● **Task description**:
Can you pull out every line in the entries below that contains the string "resolution"? Case matters, so copy only the lines where it appears in that same case.

[BEGIN Data to process]

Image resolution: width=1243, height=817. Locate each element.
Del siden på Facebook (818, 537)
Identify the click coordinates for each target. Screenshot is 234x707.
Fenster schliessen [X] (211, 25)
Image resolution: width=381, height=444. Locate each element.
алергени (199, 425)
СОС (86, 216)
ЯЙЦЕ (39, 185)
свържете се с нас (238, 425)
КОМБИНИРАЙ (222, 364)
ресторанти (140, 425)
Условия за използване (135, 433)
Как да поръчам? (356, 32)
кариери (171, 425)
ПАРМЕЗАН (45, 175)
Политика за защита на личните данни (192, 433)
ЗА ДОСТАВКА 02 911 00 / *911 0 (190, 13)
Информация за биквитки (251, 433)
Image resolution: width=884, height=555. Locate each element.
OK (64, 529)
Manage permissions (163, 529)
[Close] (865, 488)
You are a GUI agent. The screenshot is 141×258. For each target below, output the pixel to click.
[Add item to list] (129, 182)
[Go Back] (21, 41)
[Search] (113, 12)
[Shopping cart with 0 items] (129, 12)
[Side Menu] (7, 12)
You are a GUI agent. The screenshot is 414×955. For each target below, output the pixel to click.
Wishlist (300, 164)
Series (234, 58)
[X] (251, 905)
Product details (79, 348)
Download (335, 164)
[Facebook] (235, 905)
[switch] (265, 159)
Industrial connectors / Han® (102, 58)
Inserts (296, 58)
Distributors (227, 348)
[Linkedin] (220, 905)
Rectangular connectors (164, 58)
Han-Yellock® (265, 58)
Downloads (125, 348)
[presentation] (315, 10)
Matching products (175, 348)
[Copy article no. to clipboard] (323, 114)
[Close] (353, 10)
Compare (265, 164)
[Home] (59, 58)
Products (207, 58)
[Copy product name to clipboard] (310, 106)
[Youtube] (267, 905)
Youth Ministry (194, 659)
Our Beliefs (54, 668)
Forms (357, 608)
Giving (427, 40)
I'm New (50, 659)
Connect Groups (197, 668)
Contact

[END Data to process]

● **Solution for this task**:
Image resolution: width=1243, height=817. Locate each element.
Image resolution: width=381, height=444. Locate each element.
Image resolution: width=884, height=555. Locate each element.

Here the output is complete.